Given records »
★ ★ ★ ★ ★ ★ ★
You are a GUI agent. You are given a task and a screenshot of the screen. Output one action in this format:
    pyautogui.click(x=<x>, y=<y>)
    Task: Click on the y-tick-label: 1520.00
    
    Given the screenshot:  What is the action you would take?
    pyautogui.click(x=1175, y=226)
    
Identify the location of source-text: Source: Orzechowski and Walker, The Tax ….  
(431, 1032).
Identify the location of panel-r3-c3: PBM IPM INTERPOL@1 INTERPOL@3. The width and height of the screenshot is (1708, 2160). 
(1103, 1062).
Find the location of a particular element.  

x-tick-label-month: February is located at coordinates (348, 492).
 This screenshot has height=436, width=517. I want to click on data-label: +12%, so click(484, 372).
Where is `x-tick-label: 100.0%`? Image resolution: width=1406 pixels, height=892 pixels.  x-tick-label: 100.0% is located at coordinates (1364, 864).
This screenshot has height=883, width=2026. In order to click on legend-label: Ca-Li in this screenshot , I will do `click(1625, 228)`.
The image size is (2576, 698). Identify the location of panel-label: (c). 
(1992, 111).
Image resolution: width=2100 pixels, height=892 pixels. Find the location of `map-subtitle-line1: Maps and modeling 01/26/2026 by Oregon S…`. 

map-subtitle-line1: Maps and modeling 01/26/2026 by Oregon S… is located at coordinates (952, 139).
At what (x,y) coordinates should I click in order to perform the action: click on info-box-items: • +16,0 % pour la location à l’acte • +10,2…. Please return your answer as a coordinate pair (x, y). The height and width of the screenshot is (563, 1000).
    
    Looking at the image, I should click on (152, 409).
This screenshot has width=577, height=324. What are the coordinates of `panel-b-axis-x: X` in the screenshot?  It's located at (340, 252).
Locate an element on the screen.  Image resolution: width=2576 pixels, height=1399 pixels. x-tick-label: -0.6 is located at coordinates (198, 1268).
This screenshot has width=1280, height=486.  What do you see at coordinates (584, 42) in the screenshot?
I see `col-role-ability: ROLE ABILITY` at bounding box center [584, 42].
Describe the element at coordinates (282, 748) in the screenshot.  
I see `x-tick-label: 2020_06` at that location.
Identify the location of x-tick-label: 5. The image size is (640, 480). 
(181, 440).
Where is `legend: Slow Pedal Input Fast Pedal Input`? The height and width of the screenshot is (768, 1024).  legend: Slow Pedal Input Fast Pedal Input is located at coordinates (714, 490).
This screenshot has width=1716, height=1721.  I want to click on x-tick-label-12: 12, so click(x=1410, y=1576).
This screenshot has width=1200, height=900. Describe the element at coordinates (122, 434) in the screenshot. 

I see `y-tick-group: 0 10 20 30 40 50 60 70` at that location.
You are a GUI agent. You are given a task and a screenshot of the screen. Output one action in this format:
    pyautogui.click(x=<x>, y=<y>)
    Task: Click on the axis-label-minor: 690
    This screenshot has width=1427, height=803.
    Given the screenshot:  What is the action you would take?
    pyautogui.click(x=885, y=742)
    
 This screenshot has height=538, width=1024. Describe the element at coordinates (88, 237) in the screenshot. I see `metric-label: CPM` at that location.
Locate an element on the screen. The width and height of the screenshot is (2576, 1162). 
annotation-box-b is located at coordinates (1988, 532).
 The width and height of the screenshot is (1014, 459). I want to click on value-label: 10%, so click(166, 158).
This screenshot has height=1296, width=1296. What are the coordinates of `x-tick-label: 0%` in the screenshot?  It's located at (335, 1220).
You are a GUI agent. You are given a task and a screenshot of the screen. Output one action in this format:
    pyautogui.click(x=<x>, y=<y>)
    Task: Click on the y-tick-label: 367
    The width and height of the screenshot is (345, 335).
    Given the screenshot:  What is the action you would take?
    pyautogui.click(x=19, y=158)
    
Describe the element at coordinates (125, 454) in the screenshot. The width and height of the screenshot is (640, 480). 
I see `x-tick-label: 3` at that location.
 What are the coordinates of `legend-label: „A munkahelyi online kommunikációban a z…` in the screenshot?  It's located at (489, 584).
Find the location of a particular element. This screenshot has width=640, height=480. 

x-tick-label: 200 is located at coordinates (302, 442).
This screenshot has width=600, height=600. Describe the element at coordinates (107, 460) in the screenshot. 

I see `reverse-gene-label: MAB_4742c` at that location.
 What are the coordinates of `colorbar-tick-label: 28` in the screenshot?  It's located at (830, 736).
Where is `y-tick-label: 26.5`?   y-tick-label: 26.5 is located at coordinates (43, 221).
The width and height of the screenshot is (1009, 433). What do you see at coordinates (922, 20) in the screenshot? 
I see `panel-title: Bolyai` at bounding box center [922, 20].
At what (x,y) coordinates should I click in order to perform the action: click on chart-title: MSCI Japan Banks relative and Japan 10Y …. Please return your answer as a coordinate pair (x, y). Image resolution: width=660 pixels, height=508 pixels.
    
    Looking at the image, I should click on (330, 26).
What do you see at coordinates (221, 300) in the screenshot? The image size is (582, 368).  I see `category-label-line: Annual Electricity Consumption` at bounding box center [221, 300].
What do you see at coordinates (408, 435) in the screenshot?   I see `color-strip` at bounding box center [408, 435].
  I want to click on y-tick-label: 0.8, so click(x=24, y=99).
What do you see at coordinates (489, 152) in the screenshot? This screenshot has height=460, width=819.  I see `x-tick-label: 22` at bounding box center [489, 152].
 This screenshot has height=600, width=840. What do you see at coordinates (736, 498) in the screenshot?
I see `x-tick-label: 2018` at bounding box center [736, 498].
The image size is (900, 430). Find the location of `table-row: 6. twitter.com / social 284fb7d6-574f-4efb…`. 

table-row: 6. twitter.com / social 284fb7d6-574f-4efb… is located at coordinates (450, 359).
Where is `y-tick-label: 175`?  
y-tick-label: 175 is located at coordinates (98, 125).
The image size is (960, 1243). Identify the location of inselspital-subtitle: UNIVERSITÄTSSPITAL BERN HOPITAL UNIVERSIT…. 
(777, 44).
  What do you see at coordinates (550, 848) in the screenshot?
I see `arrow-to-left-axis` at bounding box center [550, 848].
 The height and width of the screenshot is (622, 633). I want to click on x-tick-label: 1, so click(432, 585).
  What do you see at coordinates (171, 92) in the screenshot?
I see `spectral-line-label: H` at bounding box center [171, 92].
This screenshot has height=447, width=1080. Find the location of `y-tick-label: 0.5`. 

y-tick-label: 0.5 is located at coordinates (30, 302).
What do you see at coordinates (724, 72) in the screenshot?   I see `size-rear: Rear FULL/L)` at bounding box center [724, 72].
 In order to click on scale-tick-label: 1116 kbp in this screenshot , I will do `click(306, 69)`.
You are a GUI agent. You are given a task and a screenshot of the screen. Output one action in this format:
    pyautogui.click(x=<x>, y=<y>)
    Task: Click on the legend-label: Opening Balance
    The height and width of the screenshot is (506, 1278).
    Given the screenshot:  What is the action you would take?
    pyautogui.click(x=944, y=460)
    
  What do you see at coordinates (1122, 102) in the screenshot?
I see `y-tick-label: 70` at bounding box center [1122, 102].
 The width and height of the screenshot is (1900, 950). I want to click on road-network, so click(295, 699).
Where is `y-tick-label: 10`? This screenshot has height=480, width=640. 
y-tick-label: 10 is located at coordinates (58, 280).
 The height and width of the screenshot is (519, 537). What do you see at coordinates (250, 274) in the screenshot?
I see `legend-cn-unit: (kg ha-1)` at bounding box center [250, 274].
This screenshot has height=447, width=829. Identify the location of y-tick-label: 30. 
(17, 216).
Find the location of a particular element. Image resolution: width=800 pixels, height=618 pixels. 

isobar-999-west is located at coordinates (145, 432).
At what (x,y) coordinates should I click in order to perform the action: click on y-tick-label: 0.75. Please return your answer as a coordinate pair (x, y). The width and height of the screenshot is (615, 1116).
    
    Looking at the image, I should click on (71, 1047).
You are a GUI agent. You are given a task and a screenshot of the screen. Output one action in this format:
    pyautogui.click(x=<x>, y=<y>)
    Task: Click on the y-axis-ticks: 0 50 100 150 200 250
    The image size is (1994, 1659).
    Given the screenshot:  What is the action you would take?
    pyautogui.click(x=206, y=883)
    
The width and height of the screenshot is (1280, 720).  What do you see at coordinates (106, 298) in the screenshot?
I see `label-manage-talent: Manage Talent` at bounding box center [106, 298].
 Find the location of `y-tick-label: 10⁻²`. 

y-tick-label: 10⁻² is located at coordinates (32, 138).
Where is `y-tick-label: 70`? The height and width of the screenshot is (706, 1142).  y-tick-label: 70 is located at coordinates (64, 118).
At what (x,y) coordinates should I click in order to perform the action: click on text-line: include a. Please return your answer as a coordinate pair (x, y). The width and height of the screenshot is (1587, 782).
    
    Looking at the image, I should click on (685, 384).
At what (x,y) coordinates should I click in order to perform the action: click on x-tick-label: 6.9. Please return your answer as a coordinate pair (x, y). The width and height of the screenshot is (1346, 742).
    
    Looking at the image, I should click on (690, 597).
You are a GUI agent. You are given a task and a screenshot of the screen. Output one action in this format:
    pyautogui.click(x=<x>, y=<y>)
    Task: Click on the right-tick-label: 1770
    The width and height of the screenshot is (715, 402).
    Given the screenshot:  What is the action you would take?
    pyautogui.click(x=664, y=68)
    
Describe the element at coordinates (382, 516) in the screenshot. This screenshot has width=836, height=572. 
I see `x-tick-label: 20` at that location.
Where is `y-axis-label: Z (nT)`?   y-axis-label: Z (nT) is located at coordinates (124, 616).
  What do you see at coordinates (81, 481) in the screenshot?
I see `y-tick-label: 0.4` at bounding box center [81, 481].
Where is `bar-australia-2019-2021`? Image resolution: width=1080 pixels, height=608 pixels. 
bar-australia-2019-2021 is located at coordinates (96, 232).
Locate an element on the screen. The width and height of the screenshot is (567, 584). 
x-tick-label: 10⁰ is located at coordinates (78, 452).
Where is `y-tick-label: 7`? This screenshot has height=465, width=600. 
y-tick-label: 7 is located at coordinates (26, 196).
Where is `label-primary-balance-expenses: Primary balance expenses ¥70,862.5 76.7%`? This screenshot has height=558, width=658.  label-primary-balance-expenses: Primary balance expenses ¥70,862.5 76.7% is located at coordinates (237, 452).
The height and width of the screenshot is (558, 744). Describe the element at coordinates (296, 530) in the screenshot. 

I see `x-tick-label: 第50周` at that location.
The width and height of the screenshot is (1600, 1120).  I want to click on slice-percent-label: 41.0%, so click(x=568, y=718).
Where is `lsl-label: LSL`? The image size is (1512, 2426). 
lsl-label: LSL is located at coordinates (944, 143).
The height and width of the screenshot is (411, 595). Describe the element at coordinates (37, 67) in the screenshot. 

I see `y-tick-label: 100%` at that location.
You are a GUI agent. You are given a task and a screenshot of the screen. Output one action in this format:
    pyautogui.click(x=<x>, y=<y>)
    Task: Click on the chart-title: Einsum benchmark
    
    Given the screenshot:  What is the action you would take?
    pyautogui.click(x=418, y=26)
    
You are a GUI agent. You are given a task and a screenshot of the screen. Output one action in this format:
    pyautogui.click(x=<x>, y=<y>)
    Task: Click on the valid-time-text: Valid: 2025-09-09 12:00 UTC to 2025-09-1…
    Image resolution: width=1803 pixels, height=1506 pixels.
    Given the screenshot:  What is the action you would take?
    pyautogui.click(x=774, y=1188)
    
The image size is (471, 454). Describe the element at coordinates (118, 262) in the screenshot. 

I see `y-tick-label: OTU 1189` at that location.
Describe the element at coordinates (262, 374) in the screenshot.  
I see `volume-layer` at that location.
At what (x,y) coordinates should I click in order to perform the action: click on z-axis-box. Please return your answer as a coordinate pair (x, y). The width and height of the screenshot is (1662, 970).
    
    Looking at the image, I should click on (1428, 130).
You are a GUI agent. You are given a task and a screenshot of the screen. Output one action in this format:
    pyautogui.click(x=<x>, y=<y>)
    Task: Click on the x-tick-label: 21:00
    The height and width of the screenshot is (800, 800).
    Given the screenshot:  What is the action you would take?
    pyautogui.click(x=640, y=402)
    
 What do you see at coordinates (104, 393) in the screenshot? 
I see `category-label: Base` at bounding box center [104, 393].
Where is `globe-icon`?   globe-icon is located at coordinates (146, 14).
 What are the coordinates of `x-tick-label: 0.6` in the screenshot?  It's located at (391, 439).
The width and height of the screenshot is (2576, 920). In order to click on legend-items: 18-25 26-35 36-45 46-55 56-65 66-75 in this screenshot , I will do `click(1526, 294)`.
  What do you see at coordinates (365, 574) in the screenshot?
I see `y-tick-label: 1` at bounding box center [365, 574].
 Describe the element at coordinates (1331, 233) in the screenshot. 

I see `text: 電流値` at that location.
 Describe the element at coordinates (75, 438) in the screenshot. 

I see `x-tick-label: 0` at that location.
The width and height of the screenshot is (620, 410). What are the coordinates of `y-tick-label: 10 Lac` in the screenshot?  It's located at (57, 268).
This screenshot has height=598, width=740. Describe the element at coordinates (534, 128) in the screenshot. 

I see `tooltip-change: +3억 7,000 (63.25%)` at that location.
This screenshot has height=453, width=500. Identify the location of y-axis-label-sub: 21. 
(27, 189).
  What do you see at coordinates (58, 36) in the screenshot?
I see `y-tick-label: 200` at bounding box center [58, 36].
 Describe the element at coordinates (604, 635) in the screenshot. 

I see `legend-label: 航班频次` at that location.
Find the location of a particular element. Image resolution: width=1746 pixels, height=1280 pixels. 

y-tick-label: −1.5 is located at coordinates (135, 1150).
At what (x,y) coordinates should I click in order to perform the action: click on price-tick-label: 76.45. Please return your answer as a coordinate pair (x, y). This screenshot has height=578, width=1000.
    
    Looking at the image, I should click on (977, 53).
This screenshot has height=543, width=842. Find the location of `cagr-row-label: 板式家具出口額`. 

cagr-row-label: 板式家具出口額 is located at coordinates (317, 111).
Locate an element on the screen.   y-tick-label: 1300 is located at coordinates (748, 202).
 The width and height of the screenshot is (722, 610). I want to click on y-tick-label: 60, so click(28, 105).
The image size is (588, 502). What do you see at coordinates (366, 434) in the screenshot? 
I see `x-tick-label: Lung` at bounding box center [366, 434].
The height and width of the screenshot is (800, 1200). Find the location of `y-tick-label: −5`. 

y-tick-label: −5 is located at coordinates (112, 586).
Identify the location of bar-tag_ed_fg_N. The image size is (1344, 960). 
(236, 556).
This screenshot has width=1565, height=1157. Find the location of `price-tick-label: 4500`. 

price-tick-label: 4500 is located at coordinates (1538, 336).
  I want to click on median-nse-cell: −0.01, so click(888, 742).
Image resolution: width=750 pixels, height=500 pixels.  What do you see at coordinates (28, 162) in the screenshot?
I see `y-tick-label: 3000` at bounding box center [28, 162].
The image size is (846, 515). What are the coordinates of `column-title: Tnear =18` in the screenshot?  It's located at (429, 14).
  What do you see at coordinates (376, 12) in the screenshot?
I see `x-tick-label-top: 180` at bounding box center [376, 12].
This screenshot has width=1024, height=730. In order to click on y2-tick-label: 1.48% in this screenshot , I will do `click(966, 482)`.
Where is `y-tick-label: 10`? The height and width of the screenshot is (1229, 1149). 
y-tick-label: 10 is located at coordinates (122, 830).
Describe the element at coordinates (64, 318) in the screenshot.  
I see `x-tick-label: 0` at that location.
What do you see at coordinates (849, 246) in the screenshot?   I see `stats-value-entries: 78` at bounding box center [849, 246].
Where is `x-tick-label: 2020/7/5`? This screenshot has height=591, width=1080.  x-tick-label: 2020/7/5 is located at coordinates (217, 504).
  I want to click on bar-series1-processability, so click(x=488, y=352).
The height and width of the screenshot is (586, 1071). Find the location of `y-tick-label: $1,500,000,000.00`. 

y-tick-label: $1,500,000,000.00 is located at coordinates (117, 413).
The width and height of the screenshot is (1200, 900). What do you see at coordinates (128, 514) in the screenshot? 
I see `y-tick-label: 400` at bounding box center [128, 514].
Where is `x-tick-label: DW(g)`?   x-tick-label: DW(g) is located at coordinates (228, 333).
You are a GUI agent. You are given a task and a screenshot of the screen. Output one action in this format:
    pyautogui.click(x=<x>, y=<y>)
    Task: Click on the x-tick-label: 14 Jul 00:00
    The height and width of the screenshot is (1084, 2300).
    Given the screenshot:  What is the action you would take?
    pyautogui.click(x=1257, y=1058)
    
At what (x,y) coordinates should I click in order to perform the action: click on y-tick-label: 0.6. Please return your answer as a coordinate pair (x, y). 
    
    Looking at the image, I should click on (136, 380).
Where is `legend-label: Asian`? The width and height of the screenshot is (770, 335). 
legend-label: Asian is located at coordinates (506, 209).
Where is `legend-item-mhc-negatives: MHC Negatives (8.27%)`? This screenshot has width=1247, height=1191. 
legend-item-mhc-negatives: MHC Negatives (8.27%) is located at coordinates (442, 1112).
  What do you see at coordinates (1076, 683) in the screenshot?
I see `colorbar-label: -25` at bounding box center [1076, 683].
★ ★ ★ ★ ★ ★ ★
Your instructions » Copy out the lines verbatim, starting with the line containing "coordinates (217, 504)." and ending with the line containing "pyautogui.click(x=1257, y=1058)".

Answer to this exercise »
Where is `x-tick-label: 2020/7/5`? This screenshot has height=591, width=1080.  x-tick-label: 2020/7/5 is located at coordinates (217, 504).
  I want to click on bar-series1-processability, so click(x=488, y=352).
The height and width of the screenshot is (586, 1071). Find the location of `y-tick-label: $1,500,000,000.00`. 

y-tick-label: $1,500,000,000.00 is located at coordinates (117, 413).
The width and height of the screenshot is (1200, 900). What do you see at coordinates (128, 514) in the screenshot? 
I see `y-tick-label: 400` at bounding box center [128, 514].
Where is `x-tick-label: DW(g)`?   x-tick-label: DW(g) is located at coordinates (228, 333).
You are a GUI agent. You are given a task and a screenshot of the screen. Output one action in this format:
    pyautogui.click(x=<x>, y=<y>)
    Task: Click on the x-tick-label: 14 Jul 00:00
    The height and width of the screenshot is (1084, 2300).
    Given the screenshot:  What is the action you would take?
    pyautogui.click(x=1257, y=1058)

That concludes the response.